Three other banks that engaged in similar transactions have gone to court to defend the hoped-for tax results in the transactions. All three lost when the cases reached US courts of appeal.
The transaction is called STARS, for structured trust advantaged repackaged securities. It was promoted by KPMG starting in 2001.
Wells Fargo engaged in the transaction with Barclays in 2002. The district court judge who heard the case said the transaction was so complicated that “it almost defies comprehension.”
It had two parts.
Wells Fargo contributed $6.7 billion in income-earning assets to a Delaware trust and appointed a Wells Fargo affiliate that was a UK tax resident as the trustee. This subjected the income earned on the income-producing assets to tax in the United Kingdom. Wells Fargo claimed the UK taxes paid as a foreign tax credit in the United States.
Barclays bought an interest in the trust from Wells Fargo for $1.25 billion. In substance, the purchase was a loan to Wells Fargo. Wells Fargo made payments to Barclays that were essentially interest on the loan. Wells Fargo was required to buy back the trust interest — in effect, repay the loan principal — after five years.
The interest that Barclays held in the trust in theory entitled it to cash distributions of income the trust earned on the income-producing assets. However, in practice, the distributions were paid into a blocked account at Wells Fargo in Barclays’ name. The money was then reinvested in the trust.
This allowed Barclays to deduct the money retained by the trust from its UK taxes as a trading loss. It also received credit against the UK taxes it had to pay on its distributions from the trust for the UK taxes already paid by the trust on the trust’s income.
It made fixed “Bx” payments of roughly $32 million a year to Wells Fargo that were around 47.5% of the UK tax credits received by Barclays, thereby effectively reducing the interest that Wells Fargo had to pay on the loan.

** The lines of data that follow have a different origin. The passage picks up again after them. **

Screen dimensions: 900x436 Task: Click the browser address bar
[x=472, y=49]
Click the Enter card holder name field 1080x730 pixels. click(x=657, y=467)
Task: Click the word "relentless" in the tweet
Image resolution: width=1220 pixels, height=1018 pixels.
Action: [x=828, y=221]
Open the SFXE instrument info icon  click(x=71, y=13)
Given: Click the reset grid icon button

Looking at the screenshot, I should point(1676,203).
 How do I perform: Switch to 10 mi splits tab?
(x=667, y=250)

Barclays was then able to take further tax deductions in the UK for the Bx payments.
At the end of the day, the transaction was a complicated $1.25 billion loan by Barclays to Wells Fargo structured to produce tax benefits for Barclays that the UK bank shared partly with Wells Fargo to reduce the interest Wells Fargo had to pay on the loan.
British tax authorities alerted the IRS in 2005 that STARS may be an abusive tax shelter.
The IRS put a halt to the transactions in 2007 by issuing regulations, but the regulations did not apply retroactively.
The federal district court that heard the case said that the trust part of the transaction was a sham, but allowed Wells Fargo to deduct the interest it paid on the loan. It disallowed the foreign tax credits claimed by Wells Fargo for the UK taxes paid on the trust income.
The appeals court agreed. It said Wells Fargo had voluntarily subjected itself to taxes in the UK on the trust income. This was not a transaction for which Congress intended to give foreign tax credits, it said. “Wells Fargo artificially generated this tax by engaging in an economically meaningless activity which was specifically designed to create foreign-tax liability.”
Three other banks that went to court to defend their STARS transactions — Bank of New York Mellon, BB&T and Sovereign — also lost in appeals courts for the 1st, 2nd and federal circuits. (For earlier coverage, see “A transaction lacked economic substance” about the BB&T case in the July 2015 NewsWire and “Economic substance” about the Bank of New York Mellon case in the November 2015 NewsWire.)
The latest case is Wells Fargo v. United States. The 8th circuit court of appeals released its decision in late April.